By 1959, Stollmeyer's relationship with Repkin ended and he returned to New York City and then to Trinidad, where he lived for most of each year until 1964. He participated in the artistic life of the island and exhibited. During this period, he returned to painting Trinidadian women depicted with tropical flowers and foliage. These works utilize designs and colors focused on tropical subjects.

Stollmeyer's productivity and involvement in the art scene was counterbalanced by bouts of depression which he had suffered throughout his life. At this time the depression was accompanied by increasingly heavy drinking and this began to take its toll. After he returned to New York City in 1964, he found it increasingly difficult to paint and stopped painting seriously in 1965.

In 1966, he was asked to design the curtain for the stage at the Trinidad and Tobago Pavilion at Expo 67 in Montreal, Canada. He was both gratified and perplexed to be asked. He was an enthusiastic supporter of Trinidad independence (in 1962), but was also quite aware of his status as an "old colonial". This may have been his last work.

In 1967, he went to work at the Elmhurst Mount Sinai Hospital, New York, in the physiotherapy department.

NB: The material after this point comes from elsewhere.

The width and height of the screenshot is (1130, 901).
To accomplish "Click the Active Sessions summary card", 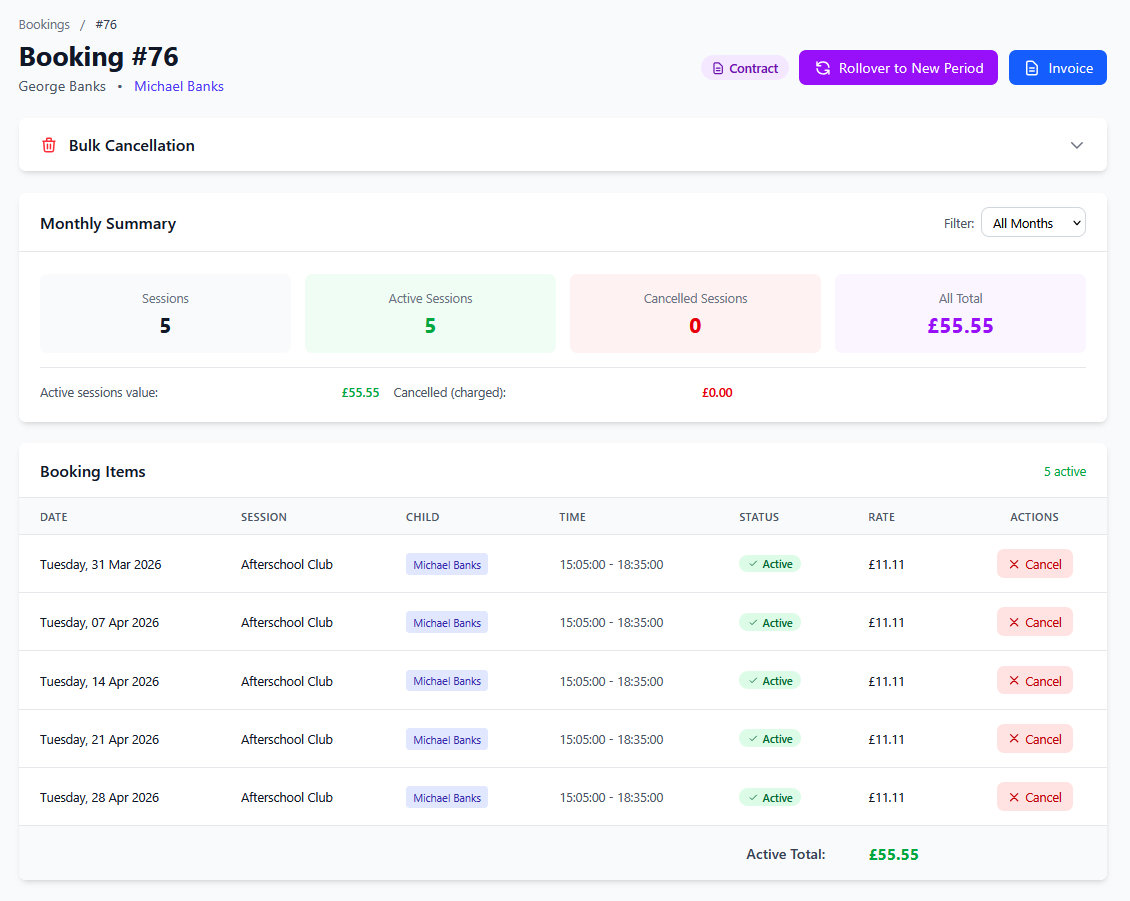I will click(430, 313).
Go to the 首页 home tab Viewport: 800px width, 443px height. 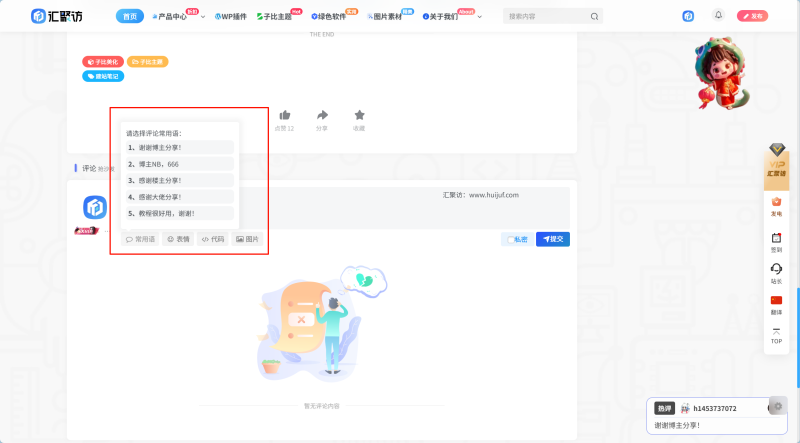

He viewed his work there as a kind of performance, healing through love and laughter as well as physiotherapy. He found the constant contact with people invigorating after the solitary pursuit of painting.

In 1971, he left the hospital, hoping to return to painting but found that he could not. His previous work, however, was taken up by the Ligoa Duncan Gallery in Uptown Manhattan and he had exhibitions there and at their gallery in Paris.

In 1976, Stollmeyer returned to Trinidad and Tobago at his family's insistence and was treated for alcoholism. In 1977, he returned to New York, where he died on 12 June 1982, aged 70.

Stollmeyer was one of Trinidad and Tobago's great painters. His work was very influential towards the Caribbean art movement. Many of his paintings have been published by Fine Island Arts Inc., a publishing, marketing and distribution company established by a relative in 2006.